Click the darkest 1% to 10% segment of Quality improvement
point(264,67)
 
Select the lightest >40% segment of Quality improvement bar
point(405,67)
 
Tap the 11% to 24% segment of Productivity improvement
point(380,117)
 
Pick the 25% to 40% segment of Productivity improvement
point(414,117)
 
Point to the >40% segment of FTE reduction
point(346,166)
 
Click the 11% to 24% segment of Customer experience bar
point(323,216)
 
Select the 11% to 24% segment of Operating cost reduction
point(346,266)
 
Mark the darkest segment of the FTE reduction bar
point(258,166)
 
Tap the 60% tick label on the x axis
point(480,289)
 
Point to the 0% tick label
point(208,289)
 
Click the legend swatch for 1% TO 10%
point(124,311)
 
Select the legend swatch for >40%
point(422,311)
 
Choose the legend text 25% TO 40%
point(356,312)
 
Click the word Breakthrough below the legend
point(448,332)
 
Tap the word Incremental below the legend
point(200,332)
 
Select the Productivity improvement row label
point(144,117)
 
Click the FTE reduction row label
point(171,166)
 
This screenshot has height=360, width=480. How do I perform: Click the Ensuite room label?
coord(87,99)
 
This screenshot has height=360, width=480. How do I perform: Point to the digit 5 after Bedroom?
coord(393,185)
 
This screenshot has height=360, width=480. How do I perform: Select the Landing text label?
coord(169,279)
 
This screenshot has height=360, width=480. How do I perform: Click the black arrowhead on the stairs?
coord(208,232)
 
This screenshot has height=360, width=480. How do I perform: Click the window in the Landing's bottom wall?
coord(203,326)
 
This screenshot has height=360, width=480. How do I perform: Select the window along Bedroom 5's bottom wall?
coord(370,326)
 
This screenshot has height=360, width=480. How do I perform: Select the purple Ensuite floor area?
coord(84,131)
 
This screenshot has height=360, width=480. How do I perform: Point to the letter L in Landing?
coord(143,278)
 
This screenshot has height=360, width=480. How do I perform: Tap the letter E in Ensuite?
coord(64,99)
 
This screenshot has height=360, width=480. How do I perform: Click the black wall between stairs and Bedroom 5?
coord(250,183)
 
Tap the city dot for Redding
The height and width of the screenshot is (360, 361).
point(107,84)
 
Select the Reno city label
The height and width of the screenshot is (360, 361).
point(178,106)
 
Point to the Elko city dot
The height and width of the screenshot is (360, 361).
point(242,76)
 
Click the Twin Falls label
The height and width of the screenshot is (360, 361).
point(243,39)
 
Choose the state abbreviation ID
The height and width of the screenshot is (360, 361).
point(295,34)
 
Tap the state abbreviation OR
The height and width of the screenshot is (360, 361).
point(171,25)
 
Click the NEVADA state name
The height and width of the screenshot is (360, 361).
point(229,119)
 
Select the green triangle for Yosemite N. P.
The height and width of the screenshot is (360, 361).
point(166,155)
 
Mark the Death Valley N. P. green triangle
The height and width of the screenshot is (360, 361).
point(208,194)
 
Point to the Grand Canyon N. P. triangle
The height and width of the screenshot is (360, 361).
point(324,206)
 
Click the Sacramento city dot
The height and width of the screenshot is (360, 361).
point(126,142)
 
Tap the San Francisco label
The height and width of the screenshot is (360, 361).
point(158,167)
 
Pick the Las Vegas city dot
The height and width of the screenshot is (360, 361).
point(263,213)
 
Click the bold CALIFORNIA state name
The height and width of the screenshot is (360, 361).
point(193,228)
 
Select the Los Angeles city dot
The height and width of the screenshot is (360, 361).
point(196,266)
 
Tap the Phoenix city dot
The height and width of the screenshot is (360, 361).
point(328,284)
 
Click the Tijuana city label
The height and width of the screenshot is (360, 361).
§ §
Reproduce all of the entries above, switching every "city dot" to "city marker" and leaving everything else unchanged.

▶ Task solution
Click the darkest 1% to 10% segment of Quality improvement
point(264,67)
 
Select the lightest >40% segment of Quality improvement bar
point(405,67)
 
Tap the 11% to 24% segment of Productivity improvement
point(380,117)
 
Pick the 25% to 40% segment of Productivity improvement
point(414,117)
 
Point to the >40% segment of FTE reduction
point(346,166)
 
Click the 11% to 24% segment of Customer experience bar
point(323,216)
 
Select the 11% to 24% segment of Operating cost reduction
point(346,266)
 
Mark the darkest segment of the FTE reduction bar
point(258,166)
 
Tap the 60% tick label on the x axis
point(480,289)
 
Point to the 0% tick label
point(208,289)
 
Click the legend swatch for 1% TO 10%
point(124,311)
 
Select the legend swatch for >40%
point(422,311)
 
Choose the legend text 25% TO 40%
point(356,312)
 
Click the word Breakthrough below the legend
point(448,332)
 
Tap the word Incremental below the legend
point(200,332)
 
Select the Productivity improvement row label
point(144,117)
 
Click the FTE reduction row label
point(171,166)
 
This screenshot has height=360, width=480. How do I perform: Click the Ensuite room label?
coord(87,99)
 
This screenshot has height=360, width=480. How do I perform: Point to the digit 5 after Bedroom?
coord(393,185)
 
This screenshot has height=360, width=480. How do I perform: Select the Landing text label?
coord(169,279)
 
This screenshot has height=360, width=480. How do I perform: Click the black arrowhead on the stairs?
coord(208,232)
 
This screenshot has height=360, width=480. How do I perform: Click the window in the Landing's bottom wall?
coord(203,326)
 
This screenshot has height=360, width=480. How do I perform: Select the window along Bedroom 5's bottom wall?
coord(370,326)
 
This screenshot has height=360, width=480. How do I perform: Select the purple Ensuite floor area?
coord(84,131)
 
This screenshot has height=360, width=480. How do I perform: Point to the letter L in Landing?
coord(143,278)
 
This screenshot has height=360, width=480. How do I perform: Tap the letter E in Ensuite?
coord(64,99)
 
This screenshot has height=360, width=480. How do I perform: Click the black wall between stairs and Bedroom 5?
coord(250,183)
 
Tap the city marker for Redding
The height and width of the screenshot is (360, 361).
point(107,84)
 
Select the Reno city label
The height and width of the screenshot is (360, 361).
point(178,106)
 
Point to the Elko city marker
The height and width of the screenshot is (360, 361).
point(242,76)
 
Click the Twin Falls label
The height and width of the screenshot is (360, 361).
point(243,39)
 
Choose the state abbreviation ID
The height and width of the screenshot is (360, 361).
point(295,34)
 
Tap the state abbreviation OR
The height and width of the screenshot is (360, 361).
point(171,25)
 
Click the NEVADA state name
The height and width of the screenshot is (360, 361).
point(229,119)
 
Select the green triangle for Yosemite N. P.
The height and width of the screenshot is (360, 361).
point(166,155)
 
Mark the Death Valley N. P. green triangle
The height and width of the screenshot is (360, 361).
point(208,194)
 
Point to the Grand Canyon N. P. triangle
The height and width of the screenshot is (360, 361).
point(324,206)
 
Click the Sacramento city marker
The height and width of the screenshot is (360, 361).
point(126,142)
 
Tap the San Francisco label
The height and width of the screenshot is (360, 361).
point(158,167)
 
Pick the Las Vegas city marker
The height and width of the screenshot is (360, 361).
point(263,213)
 
Click the bold CALIFORNIA state name
The height and width of the screenshot is (360, 361).
point(193,228)
 
Select the Los Angeles city marker
The height and width of the screenshot is (360, 361).
point(196,266)
 
Tap the Phoenix city marker
The height and width of the screenshot is (360, 361).
point(328,284)
 
Click the Tijuana city label
The height and width of the screenshot is (360, 361).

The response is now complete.